• _What is being asked_
Repeat the listing below verbatim, starting with the line that contains "Given: Click the Search or type a command box" and going on through the line that contains "Action: (24, 560)", including both of those lines.

• _Records for the task_
□ □ □

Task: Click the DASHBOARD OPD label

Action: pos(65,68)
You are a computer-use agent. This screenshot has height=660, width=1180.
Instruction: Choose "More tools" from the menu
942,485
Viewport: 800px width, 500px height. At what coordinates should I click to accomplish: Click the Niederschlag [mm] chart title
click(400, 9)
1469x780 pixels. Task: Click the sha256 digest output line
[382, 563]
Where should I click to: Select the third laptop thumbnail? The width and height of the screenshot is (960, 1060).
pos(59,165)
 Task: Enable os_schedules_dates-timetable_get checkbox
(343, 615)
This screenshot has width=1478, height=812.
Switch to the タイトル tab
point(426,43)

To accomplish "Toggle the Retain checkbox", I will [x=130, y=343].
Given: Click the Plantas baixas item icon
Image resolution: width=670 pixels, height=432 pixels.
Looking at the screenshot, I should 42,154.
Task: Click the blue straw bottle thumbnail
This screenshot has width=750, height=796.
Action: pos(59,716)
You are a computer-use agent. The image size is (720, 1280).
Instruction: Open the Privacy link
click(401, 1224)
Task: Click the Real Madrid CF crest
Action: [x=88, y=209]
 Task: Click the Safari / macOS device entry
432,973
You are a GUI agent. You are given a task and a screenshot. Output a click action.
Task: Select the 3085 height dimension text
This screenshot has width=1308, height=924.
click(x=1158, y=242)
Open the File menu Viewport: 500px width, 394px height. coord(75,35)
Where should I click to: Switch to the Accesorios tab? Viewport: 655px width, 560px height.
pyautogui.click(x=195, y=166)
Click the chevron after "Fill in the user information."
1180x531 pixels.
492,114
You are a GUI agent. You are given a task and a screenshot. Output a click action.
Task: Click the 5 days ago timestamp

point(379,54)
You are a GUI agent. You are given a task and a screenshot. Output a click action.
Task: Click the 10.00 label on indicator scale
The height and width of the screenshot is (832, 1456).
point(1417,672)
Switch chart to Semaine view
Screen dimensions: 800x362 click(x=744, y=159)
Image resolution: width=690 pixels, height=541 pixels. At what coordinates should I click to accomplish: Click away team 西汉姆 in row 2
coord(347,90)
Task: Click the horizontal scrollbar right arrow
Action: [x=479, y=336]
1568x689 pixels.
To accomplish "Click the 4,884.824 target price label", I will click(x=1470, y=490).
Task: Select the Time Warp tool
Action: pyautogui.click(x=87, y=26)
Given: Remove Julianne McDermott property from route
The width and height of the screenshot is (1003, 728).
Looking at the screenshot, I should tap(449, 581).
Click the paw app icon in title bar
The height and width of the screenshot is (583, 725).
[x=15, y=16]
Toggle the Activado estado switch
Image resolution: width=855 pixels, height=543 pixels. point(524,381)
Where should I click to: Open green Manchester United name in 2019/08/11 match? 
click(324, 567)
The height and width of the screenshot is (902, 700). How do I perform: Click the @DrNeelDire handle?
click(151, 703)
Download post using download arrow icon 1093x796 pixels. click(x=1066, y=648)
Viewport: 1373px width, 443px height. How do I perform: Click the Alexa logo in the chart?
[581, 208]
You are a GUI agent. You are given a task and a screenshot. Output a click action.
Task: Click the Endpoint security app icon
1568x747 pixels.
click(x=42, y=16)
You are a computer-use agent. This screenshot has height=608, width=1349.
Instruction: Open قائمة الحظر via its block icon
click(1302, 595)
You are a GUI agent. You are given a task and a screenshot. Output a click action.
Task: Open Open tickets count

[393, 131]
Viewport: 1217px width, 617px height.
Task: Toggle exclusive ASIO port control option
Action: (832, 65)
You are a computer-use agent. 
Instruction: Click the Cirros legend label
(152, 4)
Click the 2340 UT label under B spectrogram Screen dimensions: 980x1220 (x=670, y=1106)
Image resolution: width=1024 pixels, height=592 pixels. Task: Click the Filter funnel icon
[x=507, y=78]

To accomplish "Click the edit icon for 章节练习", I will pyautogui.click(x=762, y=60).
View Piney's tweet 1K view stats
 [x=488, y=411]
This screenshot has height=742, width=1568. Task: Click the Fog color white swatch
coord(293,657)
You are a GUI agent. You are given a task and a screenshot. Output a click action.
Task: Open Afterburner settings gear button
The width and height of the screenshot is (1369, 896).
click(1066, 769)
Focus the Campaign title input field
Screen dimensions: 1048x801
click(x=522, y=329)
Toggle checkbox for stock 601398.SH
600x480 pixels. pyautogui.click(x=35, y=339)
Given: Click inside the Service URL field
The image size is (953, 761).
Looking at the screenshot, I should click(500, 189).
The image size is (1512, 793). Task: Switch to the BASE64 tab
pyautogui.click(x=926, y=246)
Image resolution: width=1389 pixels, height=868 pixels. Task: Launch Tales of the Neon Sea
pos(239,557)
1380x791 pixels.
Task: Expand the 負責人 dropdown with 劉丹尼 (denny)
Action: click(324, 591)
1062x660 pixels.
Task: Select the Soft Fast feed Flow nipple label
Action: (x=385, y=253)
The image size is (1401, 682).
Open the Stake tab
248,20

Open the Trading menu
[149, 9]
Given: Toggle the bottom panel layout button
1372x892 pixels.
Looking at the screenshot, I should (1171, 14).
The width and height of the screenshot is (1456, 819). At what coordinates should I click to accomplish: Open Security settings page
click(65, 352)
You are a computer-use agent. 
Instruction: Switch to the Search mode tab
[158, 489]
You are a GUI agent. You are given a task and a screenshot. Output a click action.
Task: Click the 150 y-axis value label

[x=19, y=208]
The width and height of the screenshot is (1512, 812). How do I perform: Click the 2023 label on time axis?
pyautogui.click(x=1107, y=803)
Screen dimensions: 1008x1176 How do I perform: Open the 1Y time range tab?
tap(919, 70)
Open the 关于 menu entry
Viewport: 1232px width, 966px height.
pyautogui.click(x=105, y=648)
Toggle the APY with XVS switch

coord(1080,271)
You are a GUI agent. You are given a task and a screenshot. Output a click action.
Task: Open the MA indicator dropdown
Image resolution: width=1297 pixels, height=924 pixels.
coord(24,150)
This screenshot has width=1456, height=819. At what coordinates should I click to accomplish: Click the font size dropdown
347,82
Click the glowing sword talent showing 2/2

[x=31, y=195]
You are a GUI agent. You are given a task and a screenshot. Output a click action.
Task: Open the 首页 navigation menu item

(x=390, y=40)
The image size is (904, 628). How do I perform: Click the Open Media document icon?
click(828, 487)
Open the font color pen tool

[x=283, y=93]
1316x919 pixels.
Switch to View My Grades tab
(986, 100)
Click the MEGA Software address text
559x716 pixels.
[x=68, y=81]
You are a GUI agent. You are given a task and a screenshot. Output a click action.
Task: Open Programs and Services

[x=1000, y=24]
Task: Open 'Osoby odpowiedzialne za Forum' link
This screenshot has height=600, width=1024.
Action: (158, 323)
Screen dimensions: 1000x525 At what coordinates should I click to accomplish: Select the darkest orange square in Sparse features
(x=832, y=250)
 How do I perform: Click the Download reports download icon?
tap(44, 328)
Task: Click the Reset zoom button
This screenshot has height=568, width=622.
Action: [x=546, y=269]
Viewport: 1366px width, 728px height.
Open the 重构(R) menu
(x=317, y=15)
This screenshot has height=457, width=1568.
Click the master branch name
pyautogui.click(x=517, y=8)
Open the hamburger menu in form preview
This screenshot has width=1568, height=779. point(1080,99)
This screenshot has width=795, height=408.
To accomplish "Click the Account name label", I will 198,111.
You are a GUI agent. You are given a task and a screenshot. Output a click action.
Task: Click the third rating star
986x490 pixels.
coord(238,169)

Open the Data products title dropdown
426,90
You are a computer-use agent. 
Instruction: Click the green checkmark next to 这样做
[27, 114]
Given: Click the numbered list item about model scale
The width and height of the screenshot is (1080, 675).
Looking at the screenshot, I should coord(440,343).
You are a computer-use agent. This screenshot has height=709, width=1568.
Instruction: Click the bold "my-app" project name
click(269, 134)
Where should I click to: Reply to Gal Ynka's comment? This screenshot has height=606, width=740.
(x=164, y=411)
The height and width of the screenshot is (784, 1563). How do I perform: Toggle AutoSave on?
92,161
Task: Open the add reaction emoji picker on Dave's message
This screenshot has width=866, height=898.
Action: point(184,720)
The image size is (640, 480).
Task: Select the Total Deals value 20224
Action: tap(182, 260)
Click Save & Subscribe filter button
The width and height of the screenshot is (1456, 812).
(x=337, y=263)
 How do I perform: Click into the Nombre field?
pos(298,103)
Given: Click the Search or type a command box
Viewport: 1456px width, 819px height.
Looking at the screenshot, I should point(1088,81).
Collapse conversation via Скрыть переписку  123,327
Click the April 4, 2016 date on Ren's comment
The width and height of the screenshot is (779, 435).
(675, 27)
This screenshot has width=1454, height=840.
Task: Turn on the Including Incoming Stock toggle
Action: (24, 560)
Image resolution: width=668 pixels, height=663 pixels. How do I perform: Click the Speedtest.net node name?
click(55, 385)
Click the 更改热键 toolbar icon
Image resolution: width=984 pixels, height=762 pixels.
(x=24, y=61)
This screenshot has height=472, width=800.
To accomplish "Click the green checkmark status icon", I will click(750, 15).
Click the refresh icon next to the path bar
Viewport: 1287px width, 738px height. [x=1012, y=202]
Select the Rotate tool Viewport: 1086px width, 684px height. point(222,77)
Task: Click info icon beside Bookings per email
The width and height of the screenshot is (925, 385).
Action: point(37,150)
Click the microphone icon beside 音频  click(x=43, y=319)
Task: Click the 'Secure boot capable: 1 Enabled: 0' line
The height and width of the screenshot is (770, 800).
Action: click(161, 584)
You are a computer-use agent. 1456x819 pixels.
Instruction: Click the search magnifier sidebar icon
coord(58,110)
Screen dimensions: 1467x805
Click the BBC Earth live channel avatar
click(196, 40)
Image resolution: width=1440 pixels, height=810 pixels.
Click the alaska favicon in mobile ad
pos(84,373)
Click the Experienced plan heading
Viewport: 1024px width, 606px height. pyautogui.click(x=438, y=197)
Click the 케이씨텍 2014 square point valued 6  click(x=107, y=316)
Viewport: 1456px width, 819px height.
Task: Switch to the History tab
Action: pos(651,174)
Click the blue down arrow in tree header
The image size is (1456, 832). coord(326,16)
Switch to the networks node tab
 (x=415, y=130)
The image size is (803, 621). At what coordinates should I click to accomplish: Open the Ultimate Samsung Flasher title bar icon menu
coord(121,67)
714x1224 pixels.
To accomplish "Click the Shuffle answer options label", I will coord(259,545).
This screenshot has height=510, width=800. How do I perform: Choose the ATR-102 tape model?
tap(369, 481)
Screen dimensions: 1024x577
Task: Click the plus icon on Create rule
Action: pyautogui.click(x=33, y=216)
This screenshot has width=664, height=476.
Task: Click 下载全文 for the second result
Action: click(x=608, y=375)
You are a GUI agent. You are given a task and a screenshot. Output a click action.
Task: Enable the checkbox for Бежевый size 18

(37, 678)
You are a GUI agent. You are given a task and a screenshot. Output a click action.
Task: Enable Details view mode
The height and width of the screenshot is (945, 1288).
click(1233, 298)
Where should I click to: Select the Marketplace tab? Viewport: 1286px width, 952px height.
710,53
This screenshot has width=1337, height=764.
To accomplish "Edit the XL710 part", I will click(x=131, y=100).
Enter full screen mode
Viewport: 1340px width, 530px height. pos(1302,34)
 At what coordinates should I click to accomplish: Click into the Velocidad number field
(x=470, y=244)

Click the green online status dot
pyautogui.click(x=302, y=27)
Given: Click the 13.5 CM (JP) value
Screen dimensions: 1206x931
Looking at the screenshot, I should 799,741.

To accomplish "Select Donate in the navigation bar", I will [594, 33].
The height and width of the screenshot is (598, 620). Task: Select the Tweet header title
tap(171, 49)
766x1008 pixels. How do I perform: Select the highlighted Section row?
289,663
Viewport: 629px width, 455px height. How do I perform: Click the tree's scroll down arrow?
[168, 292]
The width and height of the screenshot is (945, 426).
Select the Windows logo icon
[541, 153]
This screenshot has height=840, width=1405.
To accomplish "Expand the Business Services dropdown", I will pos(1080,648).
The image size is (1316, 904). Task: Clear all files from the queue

□ □ □

• _Response_
Given: Click the Search or type a command box
Viewport: 1456px width, 819px height.
Looking at the screenshot, I should point(1088,81).
Collapse conversation via Скрыть переписку  123,327
Click the April 4, 2016 date on Ren's comment
The width and height of the screenshot is (779, 435).
(675, 27)
This screenshot has width=1454, height=840.
Task: Turn on the Including Incoming Stock toggle
Action: (24, 560)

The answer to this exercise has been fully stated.